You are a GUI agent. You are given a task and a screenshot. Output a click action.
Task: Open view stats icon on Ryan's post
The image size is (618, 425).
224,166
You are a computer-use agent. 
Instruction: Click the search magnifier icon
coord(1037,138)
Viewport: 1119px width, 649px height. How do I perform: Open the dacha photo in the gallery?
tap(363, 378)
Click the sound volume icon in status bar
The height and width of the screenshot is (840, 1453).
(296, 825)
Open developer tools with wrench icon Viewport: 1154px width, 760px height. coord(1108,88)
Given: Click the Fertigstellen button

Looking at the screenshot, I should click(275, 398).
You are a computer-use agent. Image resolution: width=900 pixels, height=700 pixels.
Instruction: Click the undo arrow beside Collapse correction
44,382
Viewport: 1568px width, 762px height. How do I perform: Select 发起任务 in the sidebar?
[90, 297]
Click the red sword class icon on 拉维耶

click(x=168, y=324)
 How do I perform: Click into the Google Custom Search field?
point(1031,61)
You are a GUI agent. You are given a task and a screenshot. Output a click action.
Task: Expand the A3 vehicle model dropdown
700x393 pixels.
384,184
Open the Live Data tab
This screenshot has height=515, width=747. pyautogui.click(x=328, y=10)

-*-*-

WHAT TO PRODUCE: Could you report all lines of the listing that hold "agent"?

THE ANSWER:
You are a GUI agent. You are given a task and a screenshot. Output a click action.
You are a computer-use agent. 
You are a computer-use agent. Image resolution: width=900 pixels, height=700 pixels.
You are a GUI agent. You are given a task and a screenshot. Output a click action.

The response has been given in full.